#### [What you should do]
Please rewrite all of the records below, swapping every "Locate each element" for "Find each element" and keeping everything else the same.

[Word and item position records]
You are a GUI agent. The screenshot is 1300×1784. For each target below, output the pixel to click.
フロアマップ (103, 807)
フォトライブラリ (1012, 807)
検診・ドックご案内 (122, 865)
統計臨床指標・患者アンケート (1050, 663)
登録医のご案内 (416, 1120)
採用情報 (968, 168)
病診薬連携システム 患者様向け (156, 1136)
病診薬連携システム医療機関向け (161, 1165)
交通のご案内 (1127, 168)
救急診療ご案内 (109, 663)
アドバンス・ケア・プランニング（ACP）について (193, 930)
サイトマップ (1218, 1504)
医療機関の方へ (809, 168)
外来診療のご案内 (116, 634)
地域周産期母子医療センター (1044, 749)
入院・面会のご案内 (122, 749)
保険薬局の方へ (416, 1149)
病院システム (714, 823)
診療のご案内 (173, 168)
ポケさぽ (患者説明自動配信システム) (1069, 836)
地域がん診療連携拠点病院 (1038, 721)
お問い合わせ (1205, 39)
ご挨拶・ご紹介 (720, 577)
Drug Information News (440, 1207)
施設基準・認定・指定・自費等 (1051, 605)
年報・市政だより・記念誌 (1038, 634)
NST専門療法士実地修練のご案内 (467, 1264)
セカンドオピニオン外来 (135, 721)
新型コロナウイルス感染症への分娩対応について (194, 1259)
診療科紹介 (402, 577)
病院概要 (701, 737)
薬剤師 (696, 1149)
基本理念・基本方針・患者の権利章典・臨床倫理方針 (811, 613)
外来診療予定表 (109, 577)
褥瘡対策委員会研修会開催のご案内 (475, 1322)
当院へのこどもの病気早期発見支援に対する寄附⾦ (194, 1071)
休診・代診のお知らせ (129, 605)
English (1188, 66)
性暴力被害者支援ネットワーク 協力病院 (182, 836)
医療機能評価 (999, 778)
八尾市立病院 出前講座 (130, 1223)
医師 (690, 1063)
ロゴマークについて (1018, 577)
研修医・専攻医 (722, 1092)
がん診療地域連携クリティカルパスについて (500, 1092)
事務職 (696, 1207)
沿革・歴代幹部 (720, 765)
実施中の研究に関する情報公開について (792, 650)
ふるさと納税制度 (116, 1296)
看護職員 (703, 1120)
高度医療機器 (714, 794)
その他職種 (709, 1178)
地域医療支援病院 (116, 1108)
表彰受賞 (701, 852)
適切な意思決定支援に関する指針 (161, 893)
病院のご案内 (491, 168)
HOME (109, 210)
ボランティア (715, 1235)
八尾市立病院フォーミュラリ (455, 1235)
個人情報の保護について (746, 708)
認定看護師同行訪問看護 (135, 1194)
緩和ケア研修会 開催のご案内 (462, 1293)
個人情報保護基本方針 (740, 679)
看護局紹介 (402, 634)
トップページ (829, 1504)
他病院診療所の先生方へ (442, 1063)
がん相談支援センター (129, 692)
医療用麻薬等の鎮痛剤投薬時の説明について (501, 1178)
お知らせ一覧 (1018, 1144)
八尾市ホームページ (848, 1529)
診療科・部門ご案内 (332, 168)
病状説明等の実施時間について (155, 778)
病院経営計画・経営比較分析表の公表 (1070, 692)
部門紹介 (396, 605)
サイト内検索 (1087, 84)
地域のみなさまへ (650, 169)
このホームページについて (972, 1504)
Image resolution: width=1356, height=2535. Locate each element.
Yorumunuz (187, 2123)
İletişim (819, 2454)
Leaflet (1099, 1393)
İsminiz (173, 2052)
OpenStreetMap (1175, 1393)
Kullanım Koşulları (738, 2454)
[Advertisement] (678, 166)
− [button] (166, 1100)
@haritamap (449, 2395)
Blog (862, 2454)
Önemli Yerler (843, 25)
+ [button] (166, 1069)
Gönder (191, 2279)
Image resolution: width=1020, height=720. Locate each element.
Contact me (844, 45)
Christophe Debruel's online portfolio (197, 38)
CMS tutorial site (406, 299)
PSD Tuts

#### [Output for this task]
You are a GUI agent. The screenshot is 1300×1784. For each target below, output the pixel to click.
フロアマップ (103, 807)
フォトライブラリ (1012, 807)
検診・ドックご案内 (122, 865)
統計臨床指標・患者アンケート (1050, 663)
登録医のご案内 (416, 1120)
採用情報 (968, 168)
病診薬連携システム 患者様向け (156, 1136)
病診薬連携システム医療機関向け (161, 1165)
交通のご案内 (1127, 168)
救急診療ご案内 (109, 663)
アドバンス・ケア・プランニング（ACP）について (193, 930)
サイトマップ (1218, 1504)
医療機関の方へ (809, 168)
外来診療のご案内 (116, 634)
地域周産期母子医療センター (1044, 749)
入院・面会のご案内 (122, 749)
保険薬局の方へ (416, 1149)
病院システム (714, 823)
診療のご案内 (173, 168)
ポケさぽ (患者説明自動配信システム) (1069, 836)
地域がん診療連携拠点病院 (1038, 721)
お問い合わせ (1205, 39)
ご挨拶・ご紹介 (720, 577)
Drug Information News (440, 1207)
施設基準・認定・指定・自費等 (1051, 605)
年報・市政だより・記念誌 (1038, 634)
NST専門療法士実地修練のご案内 (467, 1264)
セカンドオピニオン外来 (135, 721)
新型コロナウイルス感染症への分娩対応について (194, 1259)
診療科紹介 (402, 577)
病院概要 (701, 737)
薬剤師 (696, 1149)
基本理念・基本方針・患者の権利章典・臨床倫理方針 (811, 613)
外来診療予定表 (109, 577)
褥瘡対策委員会研修会開催のご案内 (475, 1322)
当院へのこどもの病気早期発見支援に対する寄附⾦ (194, 1071)
休診・代診のお知らせ (129, 605)
English (1188, 66)
性暴力被害者支援ネットワーク 協力病院 (182, 836)
医療機能評価 (999, 778)
八尾市立病院 出前講座 (130, 1223)
医師 (690, 1063)
ロゴマークについて (1018, 577)
研修医・専攻医 (722, 1092)
がん診療地域連携クリティカルパスについて (500, 1092)
事務職 (696, 1207)
沿革・歴代幹部 (720, 765)
実施中の研究に関する情報公開について (792, 650)
ふるさと納税制度 (116, 1296)
看護職員 (703, 1120)
高度医療機器 (714, 794)
その他職種 (709, 1178)
地域医療支援病院 (116, 1108)
表彰受賞 (701, 852)
適切な意思決定支援に関する指針 (161, 893)
病院のご案内 (491, 168)
HOME (109, 210)
ボランティア (715, 1235)
八尾市立病院フォーミュラリ (455, 1235)
個人情報の保護について (746, 708)
認定看護師同行訪問看護 (135, 1194)
緩和ケア研修会 開催のご案内 (462, 1293)
個人情報保護基本方針 (740, 679)
看護局紹介 (402, 634)
トップページ (829, 1504)
他病院診療所の先生方へ (442, 1063)
がん相談支援センター (129, 692)
医療用麻薬等の鎮痛剤投薬時の説明について (501, 1178)
お知らせ一覧 (1018, 1144)
八尾市ホームページ (848, 1529)
診療科・部門ご案内 (332, 168)
病状説明等の実施時間について (155, 778)
病院経営計画・経営比較分析表の公表 (1070, 692)
部門紹介 (396, 605)
サイト内検索 (1087, 84)
地域のみなさまへ (650, 169)
このホームページについて (972, 1504)
Image resolution: width=1356, height=2535. Find each element.
Yorumunuz (187, 2123)
İletişim (819, 2454)
Leaflet (1099, 1393)
İsminiz (173, 2052)
OpenStreetMap (1175, 1393)
Kullanım Koşulları (738, 2454)
[Advertisement] (678, 166)
− [button] (166, 1100)
@haritamap (449, 2395)
Blog (862, 2454)
Önemli Yerler (843, 25)
+ [button] (166, 1069)
Gönder (191, 2279)
Image resolution: width=1020, height=720. Find each element.
Contact me (844, 45)
Christophe Debruel's online portfolio (197, 38)
CMS tutorial site (406, 299)
PSD Tuts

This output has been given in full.